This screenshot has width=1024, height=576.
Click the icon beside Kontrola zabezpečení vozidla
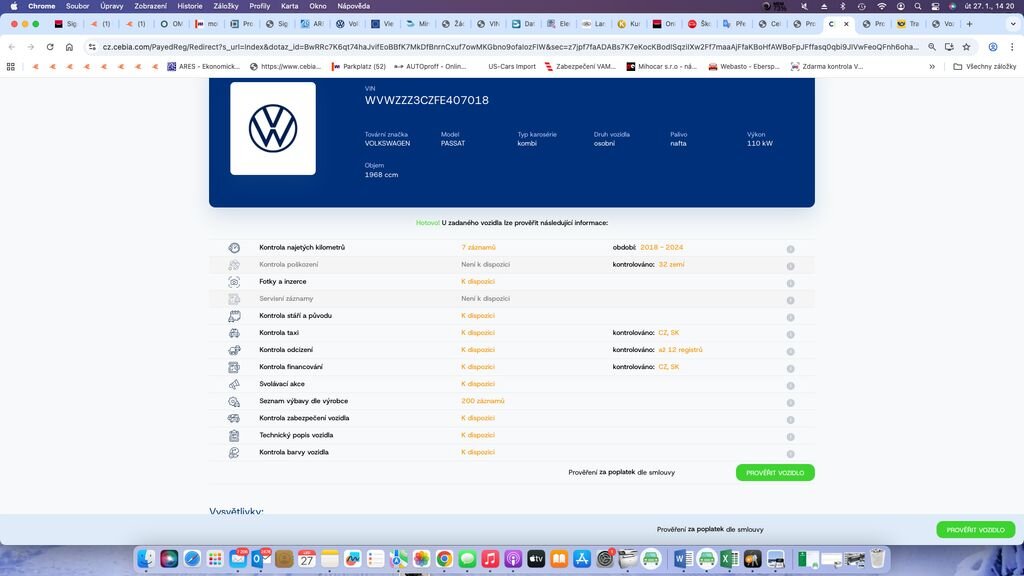234,417
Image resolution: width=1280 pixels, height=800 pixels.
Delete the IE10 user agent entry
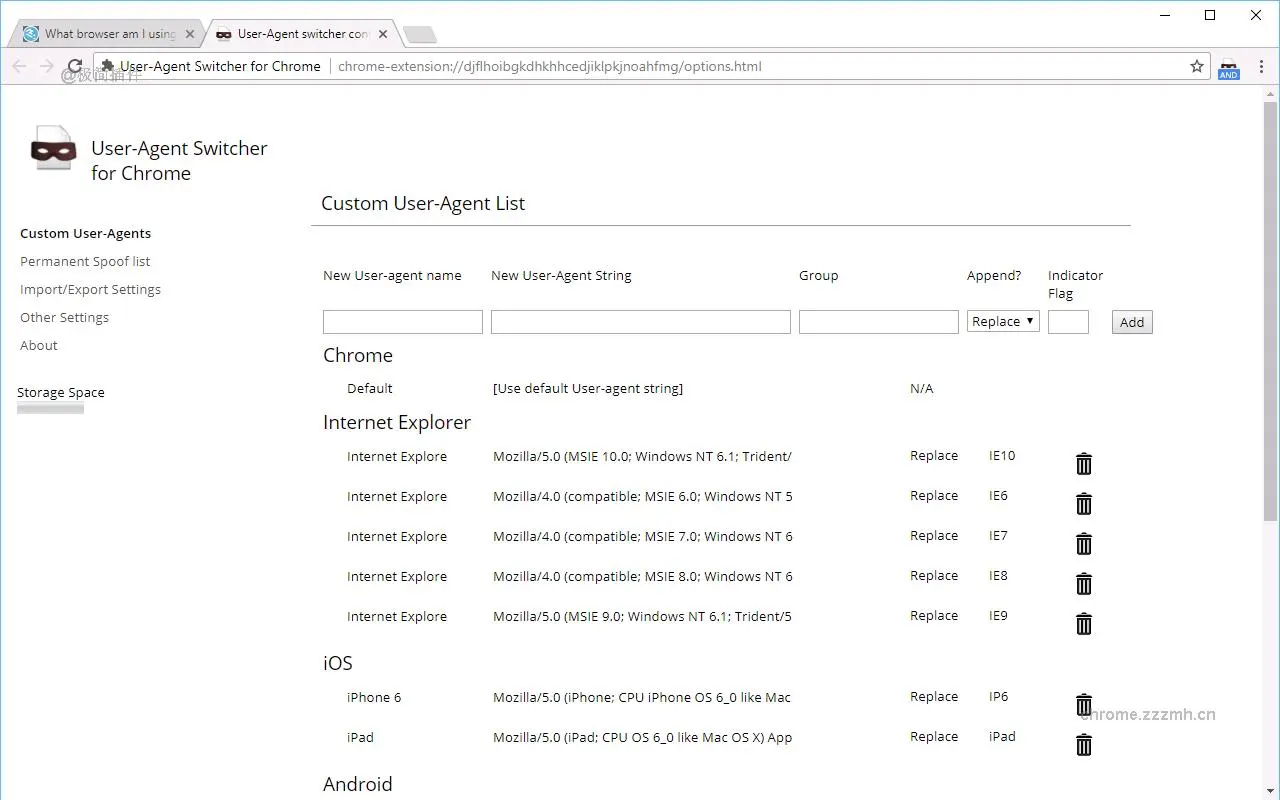pos(1083,463)
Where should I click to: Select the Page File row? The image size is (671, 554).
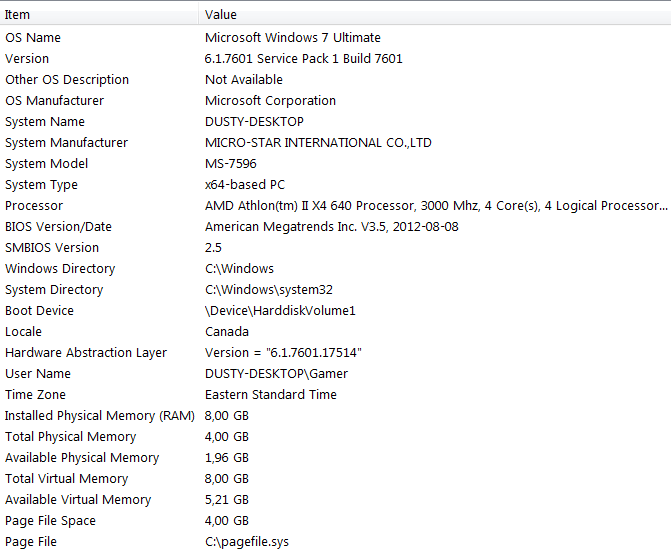pyautogui.click(x=336, y=542)
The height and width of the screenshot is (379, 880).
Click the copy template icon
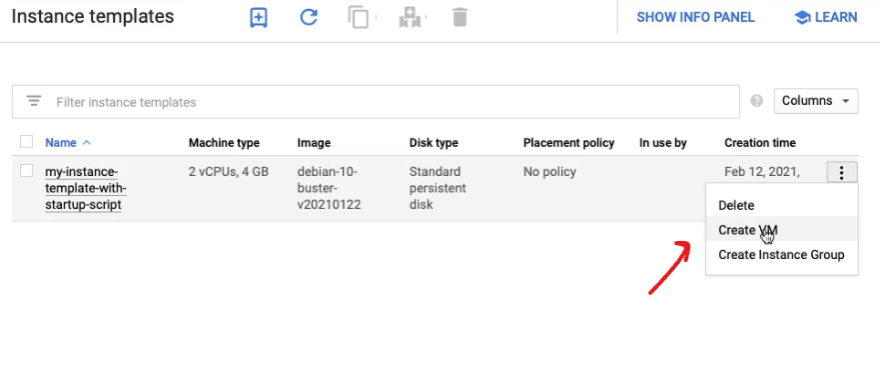(358, 17)
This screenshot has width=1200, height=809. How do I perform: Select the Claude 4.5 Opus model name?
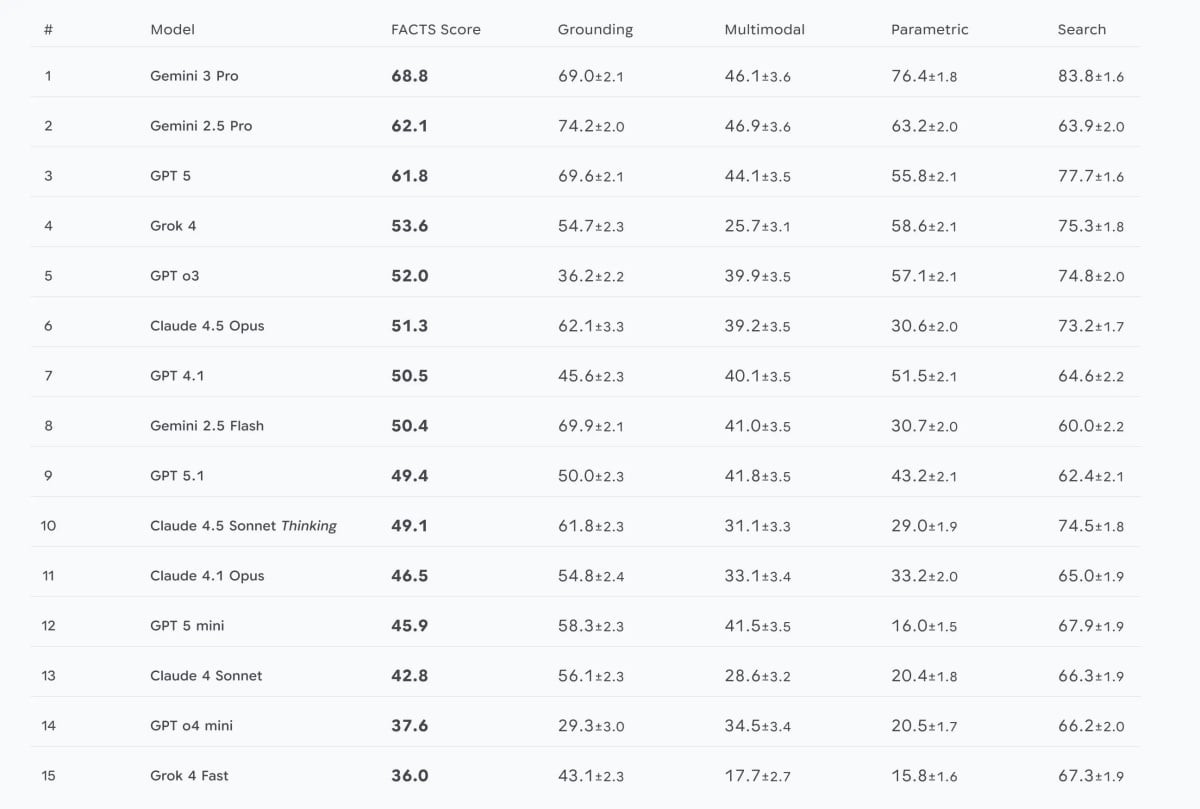click(207, 326)
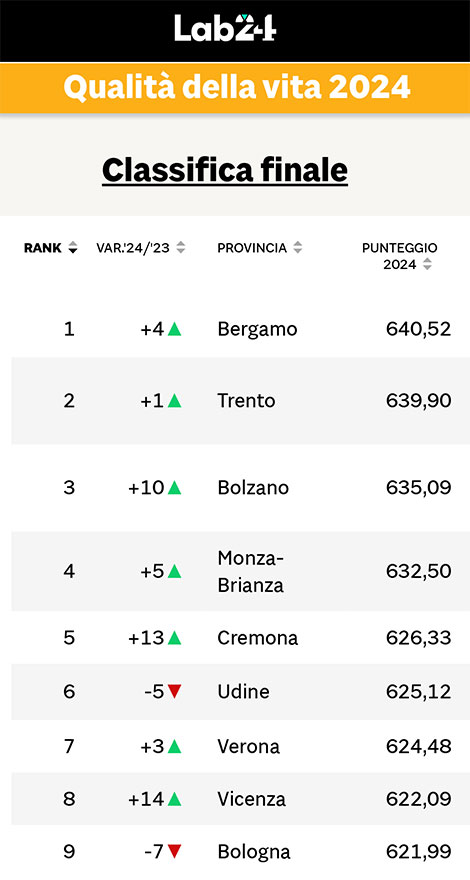The image size is (470, 880).
Task: Open the Classifica finale link
Action: click(x=225, y=169)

### INSTRUCTIONS TO FOLLOW
Print the data again, word for word, without any pictures.

### FINISHED TASK
This screenshot has width=1024, height=576.
Click the icon beside Kontrola zabezpečení vozidla
234,417
Image resolution: width=1280 pixels, height=800 pixels.
Delete the IE10 user agent entry
pos(1083,463)
Where should I click to: Select the Page File row? The image size is (671, 554).
pyautogui.click(x=336, y=542)
The height and width of the screenshot is (379, 880).
Click the copy template icon
(358, 17)
This screenshot has width=1200, height=809. How do I perform: Select the Claude 4.5 Opus model name?
click(207, 326)
The image size is (470, 880).
Task: Open the Classifica finale link
Action: click(x=225, y=169)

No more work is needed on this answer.